Deep Freeze Boulder Routes from the far LEFT of the crag towards the right (i.e. back towards the car park)

# ROUTE NAME / AREA GRADE # BOLTS RATING BOLTING/OPENED INFO DESCRIPTION
1. Iceberg (20) 9D *** FA: Clive Curson (1994) Start towards the left-hand side of the north face, about 2m to the left of the central black streak . Climb up diagonally left towards the arête. After the second bolt, either pull through rightwards immediately, or go up left to clip the next bolt before going through the small bulge. Continue to the top. Apparently the climbing is much easier if you traverse out to the arête and climb this, however, you will then find it hard to clip the bolts.
2. Frozen Chocolate Milkshake (18) 8D **** FA: Gustav Janse van Rensburg (1994) Climb the line of bolts up the black water streak. The bolts are quite widely spaced.
3. Polar Crossing (18) 9D *** FA: Clive Curson (1994) Climb up just to the right of the black water streak. Tend slightly right towards the top. Climb the higher crux by laying away to the right. Apparently some of the holds have broken off near the top of 'Tundra' and 'Polar Crossing' making these routes more tricky than expected.

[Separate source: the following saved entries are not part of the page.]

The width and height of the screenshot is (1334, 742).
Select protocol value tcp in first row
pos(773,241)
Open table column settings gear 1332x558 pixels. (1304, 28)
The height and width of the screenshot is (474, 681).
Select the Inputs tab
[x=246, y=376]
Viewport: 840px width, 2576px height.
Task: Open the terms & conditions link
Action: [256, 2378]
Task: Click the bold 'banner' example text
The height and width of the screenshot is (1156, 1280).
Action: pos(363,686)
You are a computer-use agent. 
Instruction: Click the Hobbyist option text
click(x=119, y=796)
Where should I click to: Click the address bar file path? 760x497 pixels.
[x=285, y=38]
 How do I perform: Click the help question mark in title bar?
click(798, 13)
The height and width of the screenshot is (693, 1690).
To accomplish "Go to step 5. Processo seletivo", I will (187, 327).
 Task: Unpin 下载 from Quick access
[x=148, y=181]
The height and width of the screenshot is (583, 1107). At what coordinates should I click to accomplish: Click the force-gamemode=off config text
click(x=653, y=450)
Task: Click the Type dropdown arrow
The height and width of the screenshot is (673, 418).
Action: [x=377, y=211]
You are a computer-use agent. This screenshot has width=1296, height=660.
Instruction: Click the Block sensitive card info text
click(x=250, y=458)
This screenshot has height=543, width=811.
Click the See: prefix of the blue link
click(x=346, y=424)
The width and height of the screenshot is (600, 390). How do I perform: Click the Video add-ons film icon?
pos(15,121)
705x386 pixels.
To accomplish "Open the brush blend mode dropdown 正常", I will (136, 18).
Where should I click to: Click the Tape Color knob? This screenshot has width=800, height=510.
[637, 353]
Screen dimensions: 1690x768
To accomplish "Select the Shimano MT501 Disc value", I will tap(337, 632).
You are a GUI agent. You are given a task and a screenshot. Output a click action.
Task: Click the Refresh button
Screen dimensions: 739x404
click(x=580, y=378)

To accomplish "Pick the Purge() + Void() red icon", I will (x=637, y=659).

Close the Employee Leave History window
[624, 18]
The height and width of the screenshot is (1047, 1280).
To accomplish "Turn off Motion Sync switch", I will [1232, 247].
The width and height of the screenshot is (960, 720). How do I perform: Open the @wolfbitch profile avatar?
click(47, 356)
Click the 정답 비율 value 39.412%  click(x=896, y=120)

4. Tundra (18) 8D ** FA: Clive Curson (1994) Start towards the right-hand side of the north face. Pull up awkwardly onto the rock then move diagonally right to the arête. Continue up, on or next to the arête. There is a thin move near the top but going left up the diagonal break is just as tricky.
5. Chill Out (17) 7D *** FA: Gustav Janse van Rensburg (1994) Start just to the right of the arête. After a tricky starting move, climb straight up on 'dinner plates'.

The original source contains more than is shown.